begin

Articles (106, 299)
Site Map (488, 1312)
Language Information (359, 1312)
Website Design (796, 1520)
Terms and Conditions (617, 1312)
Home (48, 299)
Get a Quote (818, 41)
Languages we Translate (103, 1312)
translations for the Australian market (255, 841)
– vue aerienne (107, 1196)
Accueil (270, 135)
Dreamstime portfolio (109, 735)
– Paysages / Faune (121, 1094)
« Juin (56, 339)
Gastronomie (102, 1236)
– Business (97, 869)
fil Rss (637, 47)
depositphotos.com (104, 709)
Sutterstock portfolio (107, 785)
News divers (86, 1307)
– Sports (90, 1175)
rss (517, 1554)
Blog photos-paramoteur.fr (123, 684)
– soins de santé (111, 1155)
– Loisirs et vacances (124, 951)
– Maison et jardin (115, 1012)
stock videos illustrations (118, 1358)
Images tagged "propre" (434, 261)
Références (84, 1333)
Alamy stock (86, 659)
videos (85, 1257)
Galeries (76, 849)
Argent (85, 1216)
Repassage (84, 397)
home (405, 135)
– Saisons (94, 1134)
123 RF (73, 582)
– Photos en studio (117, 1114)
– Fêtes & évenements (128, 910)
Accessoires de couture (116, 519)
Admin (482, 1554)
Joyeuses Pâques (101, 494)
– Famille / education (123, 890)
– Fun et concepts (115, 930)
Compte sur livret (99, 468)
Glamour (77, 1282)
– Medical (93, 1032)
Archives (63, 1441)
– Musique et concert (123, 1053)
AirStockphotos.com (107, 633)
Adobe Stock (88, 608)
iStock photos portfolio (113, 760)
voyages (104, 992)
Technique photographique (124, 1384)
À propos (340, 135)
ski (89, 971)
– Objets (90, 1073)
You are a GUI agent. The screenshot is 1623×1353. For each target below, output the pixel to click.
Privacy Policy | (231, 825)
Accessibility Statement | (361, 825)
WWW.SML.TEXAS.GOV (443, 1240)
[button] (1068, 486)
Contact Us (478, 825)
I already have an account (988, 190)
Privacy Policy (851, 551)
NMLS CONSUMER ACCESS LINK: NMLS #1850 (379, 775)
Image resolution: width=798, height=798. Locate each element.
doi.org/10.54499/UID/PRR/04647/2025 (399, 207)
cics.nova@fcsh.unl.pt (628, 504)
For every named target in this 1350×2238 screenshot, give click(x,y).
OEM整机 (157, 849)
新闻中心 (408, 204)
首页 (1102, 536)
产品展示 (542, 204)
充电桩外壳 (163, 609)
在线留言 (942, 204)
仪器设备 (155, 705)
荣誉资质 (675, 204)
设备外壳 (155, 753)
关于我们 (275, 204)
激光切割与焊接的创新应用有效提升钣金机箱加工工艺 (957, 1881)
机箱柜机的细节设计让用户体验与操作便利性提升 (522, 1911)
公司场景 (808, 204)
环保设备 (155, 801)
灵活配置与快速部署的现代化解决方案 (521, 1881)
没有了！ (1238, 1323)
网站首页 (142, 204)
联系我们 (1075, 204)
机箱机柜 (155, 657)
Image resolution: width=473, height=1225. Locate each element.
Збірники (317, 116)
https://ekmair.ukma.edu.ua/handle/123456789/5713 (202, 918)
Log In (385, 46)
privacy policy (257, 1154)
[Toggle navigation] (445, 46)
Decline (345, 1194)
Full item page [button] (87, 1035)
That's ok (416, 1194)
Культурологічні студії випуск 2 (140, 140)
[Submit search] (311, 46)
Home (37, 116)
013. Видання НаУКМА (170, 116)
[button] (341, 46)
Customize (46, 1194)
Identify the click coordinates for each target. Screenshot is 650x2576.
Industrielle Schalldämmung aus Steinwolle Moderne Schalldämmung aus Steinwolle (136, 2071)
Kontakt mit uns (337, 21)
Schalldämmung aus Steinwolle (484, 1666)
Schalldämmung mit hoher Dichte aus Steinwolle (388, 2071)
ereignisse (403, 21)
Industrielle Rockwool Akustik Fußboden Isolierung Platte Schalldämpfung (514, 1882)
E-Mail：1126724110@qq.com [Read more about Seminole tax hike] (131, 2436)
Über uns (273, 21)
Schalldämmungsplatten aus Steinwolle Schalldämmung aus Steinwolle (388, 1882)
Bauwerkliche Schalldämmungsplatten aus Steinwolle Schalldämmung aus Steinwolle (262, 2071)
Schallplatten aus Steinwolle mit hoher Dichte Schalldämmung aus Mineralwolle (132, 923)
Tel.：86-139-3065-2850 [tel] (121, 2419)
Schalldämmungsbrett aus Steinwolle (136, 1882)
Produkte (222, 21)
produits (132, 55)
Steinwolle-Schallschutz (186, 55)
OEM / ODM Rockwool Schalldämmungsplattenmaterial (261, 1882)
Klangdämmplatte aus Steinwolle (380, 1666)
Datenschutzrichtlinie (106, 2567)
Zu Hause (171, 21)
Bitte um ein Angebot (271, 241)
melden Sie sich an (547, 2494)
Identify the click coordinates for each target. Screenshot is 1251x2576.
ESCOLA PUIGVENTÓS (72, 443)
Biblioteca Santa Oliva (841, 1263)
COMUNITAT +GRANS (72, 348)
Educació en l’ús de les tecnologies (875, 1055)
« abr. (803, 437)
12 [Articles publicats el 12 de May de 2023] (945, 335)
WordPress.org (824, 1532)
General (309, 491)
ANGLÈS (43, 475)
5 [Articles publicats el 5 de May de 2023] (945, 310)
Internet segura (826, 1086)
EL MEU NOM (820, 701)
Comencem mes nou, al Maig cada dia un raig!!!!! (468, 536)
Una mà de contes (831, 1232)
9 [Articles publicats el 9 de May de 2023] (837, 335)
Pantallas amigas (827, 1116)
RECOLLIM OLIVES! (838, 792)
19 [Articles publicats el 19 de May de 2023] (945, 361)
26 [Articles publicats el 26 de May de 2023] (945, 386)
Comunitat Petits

end

* **Aim of the task**: Identify every line in the data above that contains the string "Locate" and copy each of those lines in full. Matching is case-sensitive.

* **Solution**:
Image resolution: width=798, height=798. Locate each element.
Image resolution: width=473, height=1225. Locate each element.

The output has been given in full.